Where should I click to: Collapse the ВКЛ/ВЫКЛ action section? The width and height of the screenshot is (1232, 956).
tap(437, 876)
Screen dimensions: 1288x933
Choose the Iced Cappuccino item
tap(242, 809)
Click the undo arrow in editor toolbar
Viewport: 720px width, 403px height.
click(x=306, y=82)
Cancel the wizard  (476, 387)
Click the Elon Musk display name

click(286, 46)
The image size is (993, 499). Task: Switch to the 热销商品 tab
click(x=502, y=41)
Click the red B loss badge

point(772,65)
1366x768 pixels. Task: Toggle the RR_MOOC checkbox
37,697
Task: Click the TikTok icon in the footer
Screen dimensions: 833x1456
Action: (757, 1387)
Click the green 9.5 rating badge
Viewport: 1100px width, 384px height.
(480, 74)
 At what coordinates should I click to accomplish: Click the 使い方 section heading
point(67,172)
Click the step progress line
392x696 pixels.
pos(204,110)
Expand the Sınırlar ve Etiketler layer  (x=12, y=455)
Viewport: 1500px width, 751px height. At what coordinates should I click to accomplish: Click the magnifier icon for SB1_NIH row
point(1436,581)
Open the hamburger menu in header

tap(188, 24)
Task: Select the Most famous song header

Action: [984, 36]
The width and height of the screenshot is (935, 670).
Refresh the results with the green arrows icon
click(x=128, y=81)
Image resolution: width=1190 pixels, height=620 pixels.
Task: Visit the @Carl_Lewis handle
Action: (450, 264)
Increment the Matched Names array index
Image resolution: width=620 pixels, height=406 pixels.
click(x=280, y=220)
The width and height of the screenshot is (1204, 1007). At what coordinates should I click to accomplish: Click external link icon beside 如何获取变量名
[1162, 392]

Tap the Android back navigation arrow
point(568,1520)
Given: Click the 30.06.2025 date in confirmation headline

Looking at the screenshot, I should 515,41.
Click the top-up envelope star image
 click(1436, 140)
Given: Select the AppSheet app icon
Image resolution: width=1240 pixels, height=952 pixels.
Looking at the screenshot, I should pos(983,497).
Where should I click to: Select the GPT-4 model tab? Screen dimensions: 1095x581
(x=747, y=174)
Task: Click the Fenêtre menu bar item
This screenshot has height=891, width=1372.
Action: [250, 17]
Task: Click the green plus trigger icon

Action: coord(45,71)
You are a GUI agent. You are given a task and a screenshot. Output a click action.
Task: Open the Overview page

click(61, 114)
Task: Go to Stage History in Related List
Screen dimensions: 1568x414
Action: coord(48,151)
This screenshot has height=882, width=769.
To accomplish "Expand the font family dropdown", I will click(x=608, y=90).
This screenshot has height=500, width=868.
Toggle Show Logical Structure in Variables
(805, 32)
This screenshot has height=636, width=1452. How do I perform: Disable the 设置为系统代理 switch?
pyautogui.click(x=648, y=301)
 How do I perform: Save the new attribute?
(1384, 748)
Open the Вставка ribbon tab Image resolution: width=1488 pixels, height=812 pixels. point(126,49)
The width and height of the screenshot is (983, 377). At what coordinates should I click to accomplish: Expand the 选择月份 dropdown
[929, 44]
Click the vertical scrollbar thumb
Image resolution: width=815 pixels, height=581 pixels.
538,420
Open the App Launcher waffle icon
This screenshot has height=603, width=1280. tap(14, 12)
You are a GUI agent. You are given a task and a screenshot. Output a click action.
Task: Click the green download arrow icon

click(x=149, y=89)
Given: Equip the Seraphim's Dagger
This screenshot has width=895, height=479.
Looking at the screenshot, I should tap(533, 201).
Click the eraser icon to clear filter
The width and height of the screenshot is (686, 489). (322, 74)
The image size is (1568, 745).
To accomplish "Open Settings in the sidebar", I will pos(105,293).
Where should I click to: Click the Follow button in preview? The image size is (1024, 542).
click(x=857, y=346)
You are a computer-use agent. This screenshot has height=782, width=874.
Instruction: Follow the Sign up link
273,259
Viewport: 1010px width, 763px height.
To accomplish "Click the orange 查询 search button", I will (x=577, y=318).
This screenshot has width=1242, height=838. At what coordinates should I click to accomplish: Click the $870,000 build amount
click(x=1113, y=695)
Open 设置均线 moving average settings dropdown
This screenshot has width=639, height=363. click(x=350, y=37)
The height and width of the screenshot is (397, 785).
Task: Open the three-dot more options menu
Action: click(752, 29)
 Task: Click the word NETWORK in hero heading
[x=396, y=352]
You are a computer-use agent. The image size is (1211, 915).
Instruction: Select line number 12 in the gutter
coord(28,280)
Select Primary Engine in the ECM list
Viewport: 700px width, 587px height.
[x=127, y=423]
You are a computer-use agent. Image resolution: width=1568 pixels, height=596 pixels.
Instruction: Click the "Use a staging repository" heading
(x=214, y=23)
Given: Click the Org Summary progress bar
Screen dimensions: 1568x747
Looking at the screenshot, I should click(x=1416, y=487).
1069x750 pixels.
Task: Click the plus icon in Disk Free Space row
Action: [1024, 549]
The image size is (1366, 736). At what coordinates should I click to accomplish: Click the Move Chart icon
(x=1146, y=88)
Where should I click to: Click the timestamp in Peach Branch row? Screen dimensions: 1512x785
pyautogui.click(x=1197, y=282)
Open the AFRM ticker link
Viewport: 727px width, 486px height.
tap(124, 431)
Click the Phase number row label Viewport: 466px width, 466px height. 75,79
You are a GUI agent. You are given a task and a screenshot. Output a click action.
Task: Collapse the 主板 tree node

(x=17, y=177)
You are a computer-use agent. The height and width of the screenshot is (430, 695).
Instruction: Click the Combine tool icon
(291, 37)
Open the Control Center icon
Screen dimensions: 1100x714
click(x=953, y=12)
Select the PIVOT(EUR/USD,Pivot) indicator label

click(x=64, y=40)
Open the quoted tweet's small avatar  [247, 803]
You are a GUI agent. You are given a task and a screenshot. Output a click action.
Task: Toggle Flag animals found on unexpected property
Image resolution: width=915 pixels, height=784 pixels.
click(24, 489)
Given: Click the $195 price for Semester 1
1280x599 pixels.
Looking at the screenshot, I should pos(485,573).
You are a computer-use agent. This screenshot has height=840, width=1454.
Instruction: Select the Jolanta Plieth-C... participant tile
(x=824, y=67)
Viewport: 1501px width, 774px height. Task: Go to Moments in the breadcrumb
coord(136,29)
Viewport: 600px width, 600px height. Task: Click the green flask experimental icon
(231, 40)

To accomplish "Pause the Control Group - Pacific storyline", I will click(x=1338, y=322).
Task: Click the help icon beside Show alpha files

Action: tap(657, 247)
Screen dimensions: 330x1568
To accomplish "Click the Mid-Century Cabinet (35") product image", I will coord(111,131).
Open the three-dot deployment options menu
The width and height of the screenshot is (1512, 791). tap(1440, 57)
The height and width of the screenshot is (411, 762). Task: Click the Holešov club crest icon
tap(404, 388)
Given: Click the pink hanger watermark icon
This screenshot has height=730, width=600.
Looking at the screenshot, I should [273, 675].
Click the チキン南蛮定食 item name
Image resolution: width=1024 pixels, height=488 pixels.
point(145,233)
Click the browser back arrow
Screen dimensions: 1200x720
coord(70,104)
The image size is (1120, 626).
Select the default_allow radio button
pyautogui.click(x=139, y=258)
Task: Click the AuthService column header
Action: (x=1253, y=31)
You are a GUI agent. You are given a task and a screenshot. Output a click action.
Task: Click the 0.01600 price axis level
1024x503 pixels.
● ● ● ● ● ● ●
REQUIRED WORK: The full listing above should be retyped without any alteration.

EXERCISE SOLUTION:
Where should I click to: Collapse the ВКЛ/ВЫКЛ action section? The width and height of the screenshot is (1232, 956).
tap(437, 876)
Screen dimensions: 1288x933
Choose the Iced Cappuccino item
tap(242, 809)
Click the undo arrow in editor toolbar
Viewport: 720px width, 403px height.
click(x=306, y=82)
Cancel the wizard  (476, 387)
Click the Elon Musk display name

click(286, 46)
The image size is (993, 499). Task: Switch to the 热销商品 tab
click(x=502, y=41)
Click the red B loss badge

point(772,65)
1366x768 pixels. Task: Toggle the RR_MOOC checkbox
37,697
Task: Click the TikTok icon in the footer
Screen dimensions: 833x1456
Action: (757, 1387)
Click the green 9.5 rating badge
Viewport: 1100px width, 384px height.
(480, 74)
 At what coordinates should I click to accomplish: Click the 使い方 section heading
point(67,172)
Click the step progress line
392x696 pixels.
pos(204,110)
Expand the Sınırlar ve Etiketler layer  (x=12, y=455)
Viewport: 1500px width, 751px height. At what coordinates should I click to accomplish: Click the magnifier icon for SB1_NIH row
point(1436,581)
Open the hamburger menu in header

tap(188, 24)
Task: Select the Most famous song header

Action: [984, 36]
The width and height of the screenshot is (935, 670).
Refresh the results with the green arrows icon
click(x=128, y=81)
Image resolution: width=1190 pixels, height=620 pixels.
Task: Visit the @Carl_Lewis handle
Action: (450, 264)
Increment the Matched Names array index
Image resolution: width=620 pixels, height=406 pixels.
click(x=280, y=220)
The width and height of the screenshot is (1204, 1007). At what coordinates should I click to accomplish: Click external link icon beside 如何获取变量名
[1162, 392]

Tap the Android back navigation arrow
point(568,1520)
Given: Click the 30.06.2025 date in confirmation headline

Looking at the screenshot, I should 515,41.
Click the top-up envelope star image
 click(1436, 140)
Given: Select the AppSheet app icon
Image resolution: width=1240 pixels, height=952 pixels.
Looking at the screenshot, I should pos(983,497).
Where should I click to: Select the GPT-4 model tab? Screen dimensions: 1095x581
(x=747, y=174)
Task: Click the Fenêtre menu bar item
This screenshot has height=891, width=1372.
Action: [250, 17]
Task: Click the green plus trigger icon

Action: coord(45,71)
You are a GUI agent. You are given a task and a screenshot. Output a click action.
Task: Open the Overview page

click(61, 114)
Task: Go to Stage History in Related List
Screen dimensions: 1568x414
Action: coord(48,151)
This screenshot has height=882, width=769.
To accomplish "Expand the font family dropdown", I will click(x=608, y=90).
This screenshot has height=500, width=868.
Toggle Show Logical Structure in Variables
(805, 32)
This screenshot has height=636, width=1452. How do I perform: Disable the 设置为系统代理 switch?
pyautogui.click(x=648, y=301)
 How do I perform: Save the new attribute?
(1384, 748)
Open the Вставка ribbon tab Image resolution: width=1488 pixels, height=812 pixels. point(126,49)
The width and height of the screenshot is (983, 377). At what coordinates should I click to accomplish: Expand the 选择月份 dropdown
[929, 44]
Click the vertical scrollbar thumb
Image resolution: width=815 pixels, height=581 pixels.
538,420
Open the App Launcher waffle icon
This screenshot has height=603, width=1280. tap(14, 12)
You are a GUI agent. You are given a task and a screenshot. Output a click action.
Task: Click the green download arrow icon

click(x=149, y=89)
Given: Equip the Seraphim's Dagger
This screenshot has width=895, height=479.
Looking at the screenshot, I should tap(533, 201).
Click the eraser icon to clear filter
The width and height of the screenshot is (686, 489). (322, 74)
The image size is (1568, 745).
To accomplish "Open Settings in the sidebar", I will pos(105,293).
Where should I click to: Click the Follow button in preview? The image size is (1024, 542).
click(x=857, y=346)
You are a computer-use agent. This screenshot has height=782, width=874.
Instruction: Follow the Sign up link
273,259
Viewport: 1010px width, 763px height.
To accomplish "Click the orange 查询 search button", I will (x=577, y=318).
This screenshot has width=1242, height=838. At what coordinates should I click to accomplish: Click the $870,000 build amount
click(x=1113, y=695)
Open 设置均线 moving average settings dropdown
This screenshot has width=639, height=363. click(x=350, y=37)
The height and width of the screenshot is (397, 785).
Task: Open the three-dot more options menu
Action: click(752, 29)
 Task: Click the word NETWORK in hero heading
[x=396, y=352]
You are a computer-use agent. The image size is (1211, 915).
Instruction: Select line number 12 in the gutter
coord(28,280)
Select Primary Engine in the ECM list
Viewport: 700px width, 587px height.
[x=127, y=423]
You are a computer-use agent. Image resolution: width=1568 pixels, height=596 pixels.
Instruction: Click the "Use a staging repository" heading
(x=214, y=23)
Given: Click the Org Summary progress bar
Screen dimensions: 1568x747
Looking at the screenshot, I should click(x=1416, y=487).
1069x750 pixels.
Task: Click the plus icon in Disk Free Space row
Action: [1024, 549]
The image size is (1366, 736). At what coordinates should I click to accomplish: Click the Move Chart icon
(x=1146, y=88)
Where should I click to: Click the timestamp in Peach Branch row? Screen dimensions: 1512x785
pyautogui.click(x=1197, y=282)
Open the AFRM ticker link
Viewport: 727px width, 486px height.
tap(124, 431)
Click the Phase number row label Viewport: 466px width, 466px height. 75,79
You are a GUI agent. You are given a task and a screenshot. Output a click action.
Task: Collapse the 主板 tree node

(x=17, y=177)
You are a computer-use agent. The height and width of the screenshot is (430, 695).
Instruction: Click the Combine tool icon
(291, 37)
Open the Control Center icon
Screen dimensions: 1100x714
click(x=953, y=12)
Select the PIVOT(EUR/USD,Pivot) indicator label

click(x=64, y=40)
Open the quoted tweet's small avatar  [247, 803]
You are a GUI agent. You are given a task and a screenshot. Output a click action.
Task: Toggle Flag animals found on unexpected property
Image resolution: width=915 pixels, height=784 pixels.
click(24, 489)
Given: Click the $195 price for Semester 1
1280x599 pixels.
Looking at the screenshot, I should pos(485,573).
You are a computer-use agent. This screenshot has height=840, width=1454.
Instruction: Select the Jolanta Plieth-C... participant tile
(x=824, y=67)
Viewport: 1501px width, 774px height. Task: Go to Moments in the breadcrumb
coord(136,29)
Viewport: 600px width, 600px height. Task: Click the green flask experimental icon
(231, 40)

To accomplish "Pause the Control Group - Pacific storyline", I will click(x=1338, y=322).
Task: Click the help icon beside Show alpha files

Action: tap(657, 247)
Screen dimensions: 330x1568
To accomplish "Click the Mid-Century Cabinet (35") product image", I will coord(111,131).
Open the three-dot deployment options menu
The width and height of the screenshot is (1512, 791). tap(1440, 57)
The height and width of the screenshot is (411, 762). Task: Click the Holešov club crest icon
tap(404, 388)
Given: Click the pink hanger watermark icon
This screenshot has height=730, width=600.
Looking at the screenshot, I should [273, 675].
Click the チキン南蛮定食 item name
Image resolution: width=1024 pixels, height=488 pixels.
point(145,233)
Click the browser back arrow
Screen dimensions: 1200x720
coord(70,104)
The image size is (1120, 626).
Select the default_allow radio button
pyautogui.click(x=139, y=258)
Task: Click the AuthService column header
Action: (x=1253, y=31)
You are a GUI agent. You are given a task and a screenshot. Output a click action.
Task: Click the 0.01600 price axis level
1024x503 pixels.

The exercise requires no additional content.